## TUGAS PENGERJAAN
1. Menurut teks tentang industri telematika, berapa persen pertumbuhan industri telematika nasional yang diperkirakan Departemen Perindustrian untuk tahun 2009?
2. Sebutkan semua angka persentase yang tercantum dalam teks tentang industri telematika.

## TEKS YANG DITAMPILKAN
────────────────

Jumat, April 03, 2009

Industri telematika 2009

Departemen Perindustrian optimistis industri telematika nasional akan mencapai pertumbuhan 8% tahun 2009 ini. Angka pertumbuhan itu lebih rendah dibandingkan dengan tahun 2008 yang mencapai 9%. Direktur Jenderal Industri Alat Transportasi dan Telematika Depperin Budi Darmadi mengatakan, pertumbuhan industri telematika tidak terlalu terpengaruh dampak krisis global.

Ada dua faktor yang membuat Depperin optimistis dengan angka tersebut. Faktor itu di antaranya perkembangan layanan di sektor telekomunikasi dan kebijakan pengetatan prosedur impor untuk perangkat handset dan komputer, yang mewajibkan importasi kedua perangkat teknologi informasi itu menggunakan importir terdaftar.

Industri telematika menjadi harapan pemerintah di saat kondisi sektor industri sedang lesu. Depperin mencatat sepanjang tahun 2008 produksi industri telematika meningkat 13,38% dari Rp45,73 triliun menjadi Rp51,85 triliun. Meski produksinya naik, ternyata industri telematika belum memaksimalkan kapasitas produksinya. Artinya, produksi industri telematika masih di bawah kapasitas terpasang. Hal ini disebabkan masih banyaknya kebijakan yang tak berpihak pada industri lokal.

────────────────

## BAHAN
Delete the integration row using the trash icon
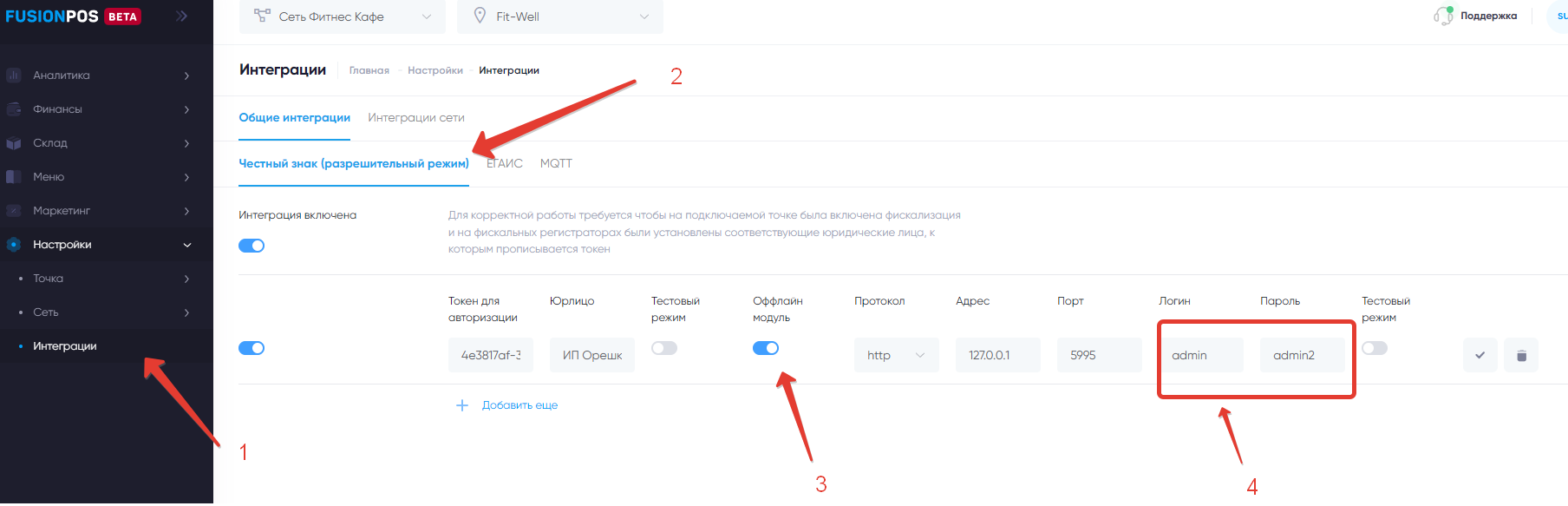The image size is (1568, 506). click(1521, 355)
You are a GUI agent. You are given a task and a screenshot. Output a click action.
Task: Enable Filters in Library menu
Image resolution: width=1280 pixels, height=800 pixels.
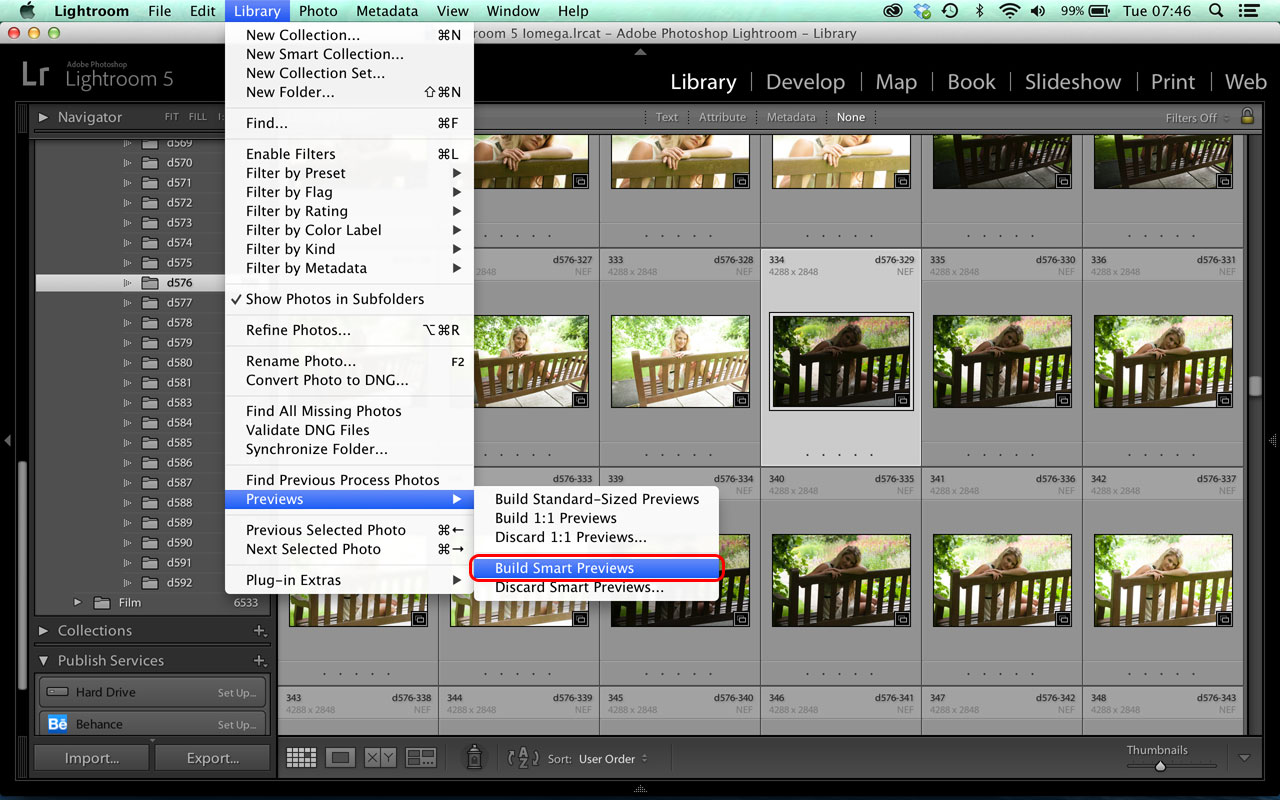pos(290,154)
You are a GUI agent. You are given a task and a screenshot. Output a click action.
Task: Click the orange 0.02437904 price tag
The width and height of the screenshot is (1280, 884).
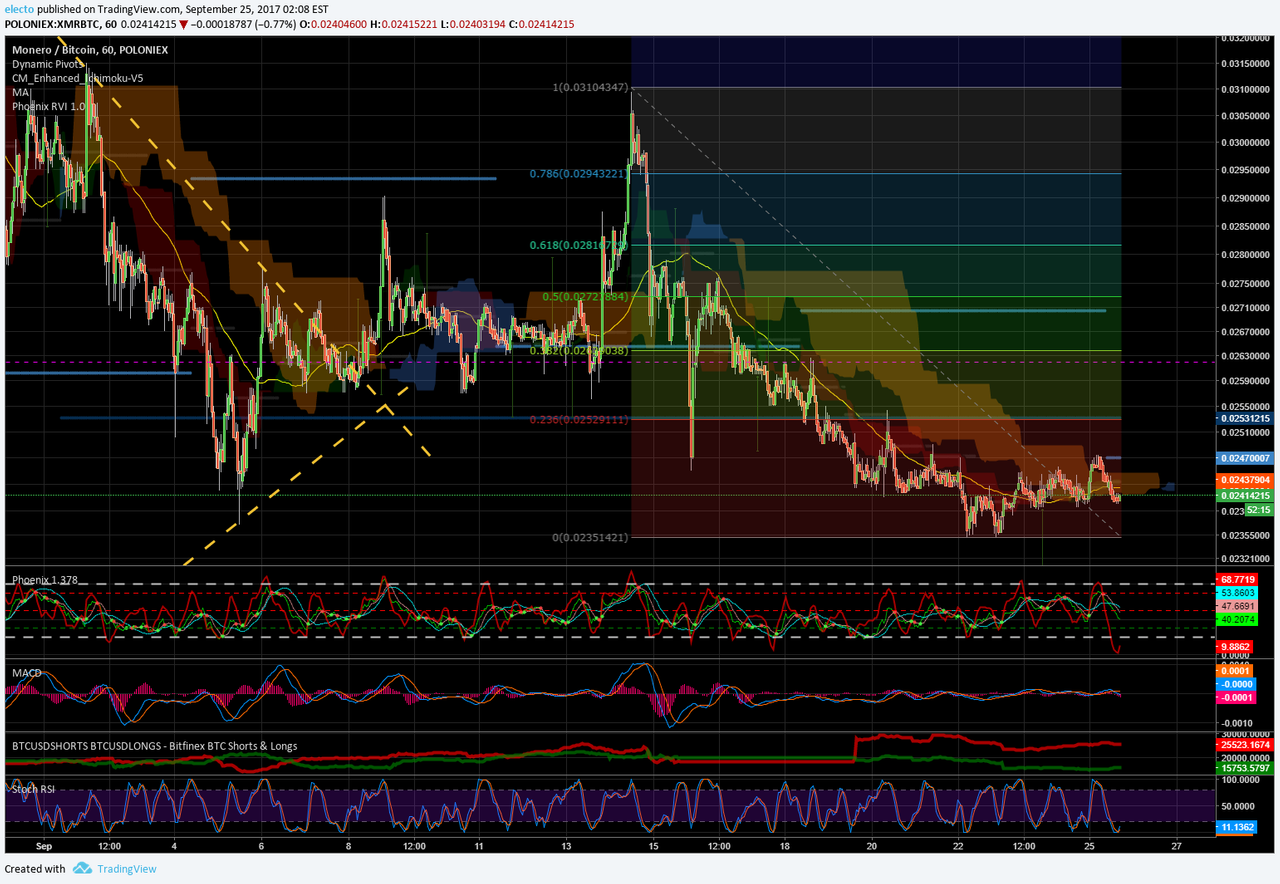[x=1243, y=480]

────────────────

## JAWABAN
1. 8%

2. 8%, 9%, 13,38%